Objective: The purpose of this study was to assess the effectiveness of a menopause clinic to enhance trainees’ medical knowledge.
Methods: Between July 2004 and May 2007, 73 resident physicians completed a rotation that included a weekly menopause clinic and completion of a pretest and posttest examination. Each test contained questions on topics covering menopause, perimenopause, and general women’s health. At the end of each testing session, a total score and a menopause score were given.

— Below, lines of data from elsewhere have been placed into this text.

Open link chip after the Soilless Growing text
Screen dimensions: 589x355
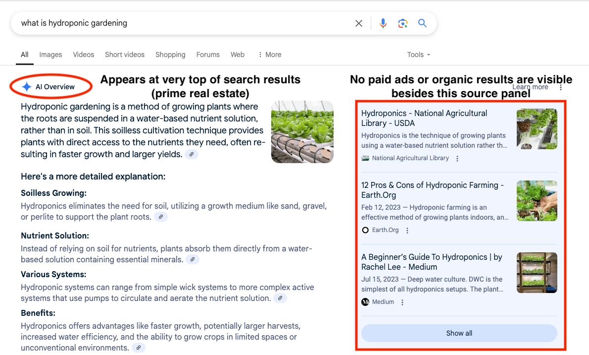(161, 217)
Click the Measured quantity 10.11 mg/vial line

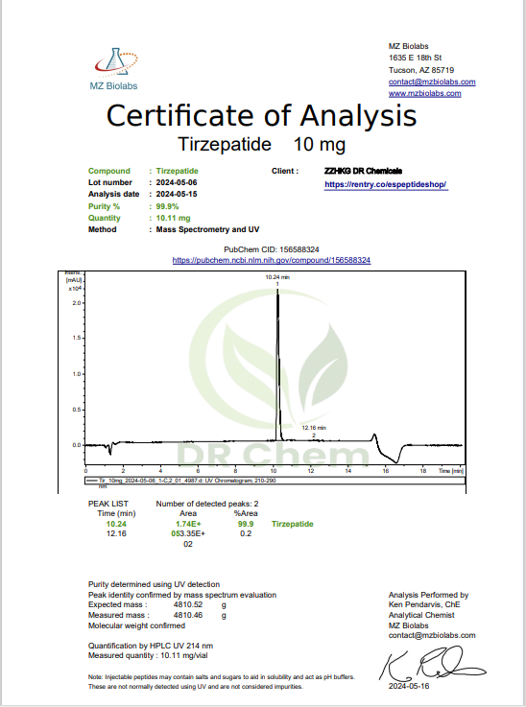coord(148,655)
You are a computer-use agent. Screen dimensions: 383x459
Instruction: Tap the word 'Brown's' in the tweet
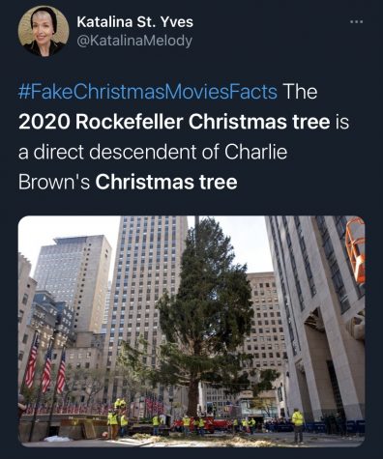pyautogui.click(x=54, y=183)
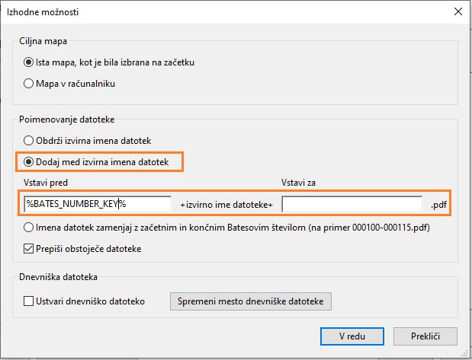The image size is (472, 360).
Task: Pick 'Dodaj med izvirna imena datotek' radio
Action: (x=30, y=161)
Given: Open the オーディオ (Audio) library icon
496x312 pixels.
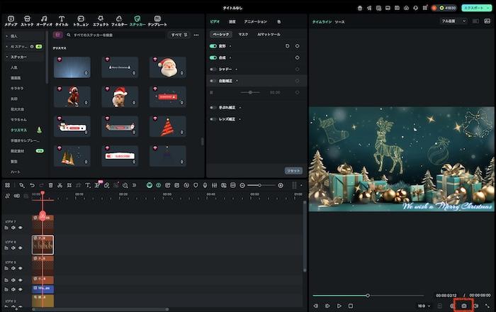Looking at the screenshot, I should coord(44,20).
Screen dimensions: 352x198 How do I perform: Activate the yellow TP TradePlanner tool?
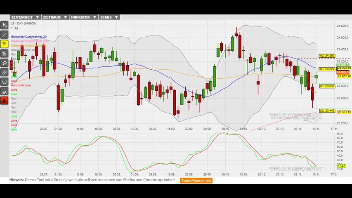4,44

Results: The mean (SD) pretest menopause score and total score were 63.2% (13.3%) and 63.7% (11.3%), respectively. The mean posttest increase in the menopause score was 14%, with a median score increase of 10.2% (P < 0.0001). The posttest results ranged from a maximum decrease of 7.8% to a maximum increase of 47.1%. The mean increase in the total score was 13%, with a median increase of 10.7% (P < 0.0001). For the posttest total score, the range went from −7.2% to 39.3%. There was no correlation between the score changes and the number of clinic sessions attended, the resident specialties (obstetrics/gynecology vs non–obstetrics/gynecology), the level of training (postgraduate year 1 or 2), or the examination order (test A vs test B taken first).
Conclusion: Menopause clinics can add to resident physician knowledge about menopause-related matters. Menopause clinics may help educate future physicians in their ability to care for postmenopausal women.